けれども、名残惜しいのか、いつも水辺で会う時間になってもコイトは巣穴を出ようとはしませんでした。
ツキシマもまた、コイトに出掛けようとは言いませんでした。
二匹は洞の入り口でぼんやりと青い空を見上げながら昨日一緒に獲った木の実を並んで齧りました。
二匹で一緒に食べる木の実は巣穴で一匹で食べる木の実より、うんと美味しいような気がしました。
「コイトさん」
木の実を食べ終わると、ツキシマはコイトを呼びました。
「そろそろ、森に行ってみましょうか」
「…そうだな。」
答えたコイトは少し寂しそうでした。
けれども、コイトはにこりと笑顔をつくってツキシマに言うのでした。
「今日は、良く晴れているし。たくさん木の実が獲れるだろうな。」
「えぇ、きっとたくさん獲れるでしょうね。たくさん獲りましょう。」
「どの辺りがいいだろう?この前行った東の方がどうだろう?」
「コイトさん」
「?西の方がいいか?」
「どちらでもいいです。」
「…ツキシマ?」
じっと見詰めて来るツキシマに不安になってコイトが問い掛けるとツキシマは、ふぅ、と息を吐いて「コイトさん」と呼び掛けました。

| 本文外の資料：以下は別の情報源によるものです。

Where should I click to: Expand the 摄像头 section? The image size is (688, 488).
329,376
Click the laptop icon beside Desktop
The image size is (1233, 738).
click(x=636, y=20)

「たくさん、木の実を獲って、一緒に此処に帰って来ませんか?」
コイトは、ツキシマの言葉に耳をぴくぴく動かしました。
「この洞なら、雨が降っても安全ですし、二匹で一緒に居れば、木の実もたくさんとれますし…」
もごもごと言葉を続けるツキシマをじっと見つめながらコイトは、きらきらと目を輝かせ始めました。
「その…無理にとは、言わないのですが…」
「いいのか?」
「え?」
「ここに、ずっと居ても。」
「…コイトさん…」
「いいのか?」
こてん、と小首を傾げて問うてくるコイトにツキシマはこくりと頷きました。
「もちろん…もちろんです!ここに、居てください…!」
ツキシマがそう告げると、コイトはにっこりと笑いました。
笑って「うれしい」と言いました。
「これからは、ずっとツキシマと一緒だな!」
ニコニコと笑うコイトに、ツキシマは「はい」と答えながら、ちょっとだけ、泣きたいような気持になっていました。けれどもそれを上手に誤魔化すと、コイトの手を取って言いました。
「ずっと、あなたと一緒に居させて下さい。」
こうして、二匹は一緒に暮らすことになりました。
はてさて、二匹の暮らしはどうなるでしょう?
一緒に暮らし始めてみれば知らなかったこともたくさん知ることになるでしょう。
森の中には、他のいきものたちもたくさんおります。
誰かとすれ違ったり、交流を持つようになるのかもしれません。
未だ幼い、と、ツキシマが思っているコイトは、何れ発情期を迎えるのでしょうし、発情期はツキシマにだってくるのです。
その時に、二匹はどうなるでしょう?
無事に番になることができたでしょうか?
風の噂では、二匹は仲睦まじく添い遂げたとも聞きますが。
噂は噂。
事の真相はわかりません。
この『いきもの』たちが、何処に居たのか、本当に居たのかも定かではないのです。
なにせ、むかしむかしの、お話ですので。